Léonard Bernstein parlant de sa sexualité

C’est dans le documentaire diffusé par ARTE et que j’ai évoqué lundi, que j’ai appris que Bernstein avait eu cette expression en parlant de lui.

Dans le documentaire, ce propos est d’ailleurs ambigüe car un auditeur non averti pourrait penser qu’il parle de son homosexualité, voire de sa bisexualité parce qu’il était question de cela au moment où cette phrase a été rapportée.

Il n’en n’est rien, Bernstein assumait son homosexualité.

Je n’ai lu qu’une fois explicitement, dans un article français, la réalité qui se cachait derrière cette expression « un petit démon ». Peut-être que la biographie anglaise, non traduite en français, de Meryle Secrest : « Leonard Bernstein, a life » est plus explicite, mais dans la biographie française qui fait autorité, celle de Renaud Machart chez « Actes Sud » le sujet est abordé de manière très elliptique dans un petit paragraphe à la page 17 d’un ouvrage qui en comporte plus de 200 :

« Il y eut, toujours, le goût des hommes, qu’il n’a jamais caché alentour et à sa femme Felicia, d’une grande beauté et d’une fine élégance, avec laquelle il allait former en 1951, l’un des couples les plus sémillants d’Amérique. Le musicien était véritablement attaché à sa famille et à ses trois enfants, Jamie, Alexander et Nina. Il lui fallait sûrement, pour accepter vraiment cette manière de mise sous surveillance de sa propre liberté, des échappées vers l’autre part de lui-même. Décrit par beaucoup comme un prédateur sexuel, celui qui n’hésitait pas à parler aux musiciens de « battement pelvien », voulait aussi être père poule […]
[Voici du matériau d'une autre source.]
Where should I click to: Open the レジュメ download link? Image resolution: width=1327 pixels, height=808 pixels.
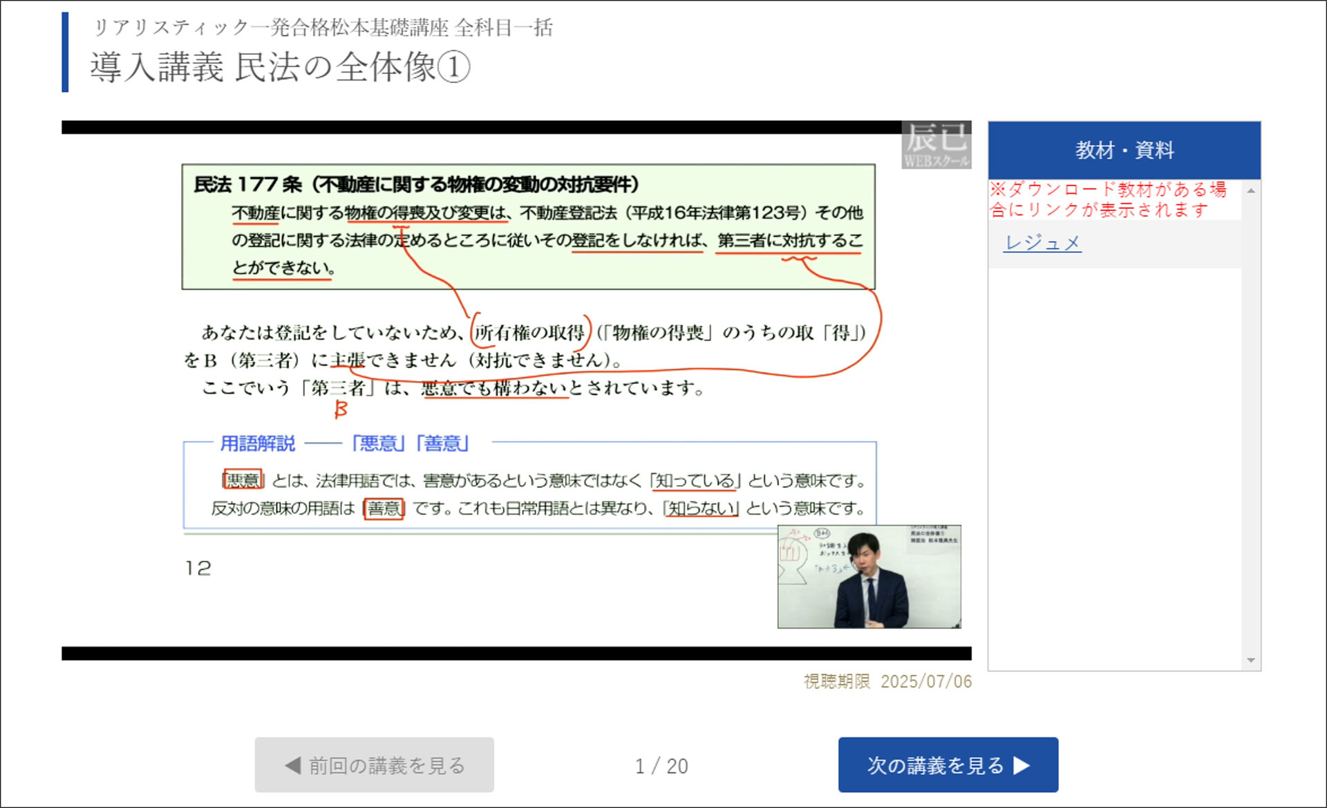1042,243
Tous ceux qui l’ont connu parlent de l’énergie incroyable de l’homme, de sa présence physique. Bernstein donnait l’accolade mais plus souvent embrassait volontiers sur la bouche, femmes comme hommes. Sa réaction au moindre soupçon de résistance était d’embrasser encore plus fort, écrit le critique John Rockwell. »

Il faut être attentif, au détour d’une phrase il est possible de comprendre. Dans le mot du jour de lundi, je citais un journaliste dans le magazine Diapason de juillet/août 2018, qui parle de sa culpabilité après la mort de son épouse et ajoute :

« Rien ne l’apaise. Le monde est plein de jolis garçons qu’il consomme sans respirer… ».

Alors tout cela est noyé dans un discours exalté et enthousiaste :

« Diriger c’est comme faire l’amour : nous tous, moi au pupitre, les musiciens et les chanteurs à leur place, nous faisons l’amour chaque fois que nous jouons. Mes musiciens sont mes amants. J’en ai beaucoup c’est vrai… Mille amants en même temps ! »

Magazine Répertoire de septembre 1998, page 13

Evidemment que ce discours représente une réalité virtuelle, un monde de rêves et d’images.

Le problème est que dans ce domaine, Leonard Bernstein ne savait pas faire la part du virtuel et de la réalité. Il était donc un consommateur compulsif de jeunes et beaux hommes rencontrés dans les orchestres, sur les scènes de spectacle. Bien sûr il était si charismatique, si beau, si séducteur, si convaincant que personne ne lui résistait. Pouvons-nous en être si sûrs, qu’ils étaient tous consentants ?

La raison et l’expérience doivent nous contraindre à répondre non. Mais personne ne résistait à Leonard Bernstein.

Aujourd’hui, il est probable qu’un tel comportement ne serait plus possible et il aurait de gros ennuis.

Après l’affaire Weinstein, le monde de la musique classique a été éclaboussé, des chefs d’orchestre très connus ont été mis en cause.

L’opéra de New York, le Metropolitan Opera, a suspendu son chef d’orchestre historique, James Levine, car plusieurs hommes, dont certains étaient mineurs au moment des faits, l’ont accusé de harcèlement et de viol.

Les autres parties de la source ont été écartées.